> [TASK INSTRUCTIONS]:
In the listing, rewrite the part that begins with the line containing "The width and height of the screenshot is (450, 495)." and ends with the line containing "Action: tap(530, 159)", replacing "Pen tool" with "Brush tool" and leaving everything else as it is. Give back only those lines.
━━━━
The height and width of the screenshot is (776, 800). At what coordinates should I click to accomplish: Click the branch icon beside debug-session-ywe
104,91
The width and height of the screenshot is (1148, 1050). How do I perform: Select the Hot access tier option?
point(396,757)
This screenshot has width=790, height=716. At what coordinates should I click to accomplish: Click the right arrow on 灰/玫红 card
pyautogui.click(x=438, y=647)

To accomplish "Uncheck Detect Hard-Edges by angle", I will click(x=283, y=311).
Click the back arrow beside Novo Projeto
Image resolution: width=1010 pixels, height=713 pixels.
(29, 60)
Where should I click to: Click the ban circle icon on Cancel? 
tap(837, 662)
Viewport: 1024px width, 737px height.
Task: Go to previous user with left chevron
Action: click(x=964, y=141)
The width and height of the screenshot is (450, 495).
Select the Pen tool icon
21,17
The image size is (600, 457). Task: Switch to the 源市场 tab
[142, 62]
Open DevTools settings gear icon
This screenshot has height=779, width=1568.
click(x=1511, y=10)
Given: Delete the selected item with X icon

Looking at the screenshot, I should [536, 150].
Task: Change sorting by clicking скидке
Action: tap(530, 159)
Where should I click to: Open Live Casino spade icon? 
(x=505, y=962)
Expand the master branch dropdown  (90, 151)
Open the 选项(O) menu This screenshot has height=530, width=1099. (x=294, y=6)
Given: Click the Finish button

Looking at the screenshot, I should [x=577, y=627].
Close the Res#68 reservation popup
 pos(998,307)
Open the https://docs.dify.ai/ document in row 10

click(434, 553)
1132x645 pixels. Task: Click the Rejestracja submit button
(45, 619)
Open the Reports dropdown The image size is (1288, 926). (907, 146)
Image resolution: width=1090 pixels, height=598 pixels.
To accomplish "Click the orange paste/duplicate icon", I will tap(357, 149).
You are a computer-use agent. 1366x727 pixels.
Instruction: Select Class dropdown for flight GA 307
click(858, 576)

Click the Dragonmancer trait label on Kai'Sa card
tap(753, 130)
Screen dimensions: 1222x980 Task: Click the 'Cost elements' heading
━━━━
> [RESPONSE TO THE TASK]:
The width and height of the screenshot is (450, 495).
Select the Brush tool icon
21,17
The image size is (600, 457). Task: Switch to the 源市场 tab
[142, 62]
Open DevTools settings gear icon
This screenshot has height=779, width=1568.
click(x=1511, y=10)
Given: Delete the selected item with X icon

Looking at the screenshot, I should [536, 150].
Task: Change sorting by clicking скидке
Action: tap(530, 159)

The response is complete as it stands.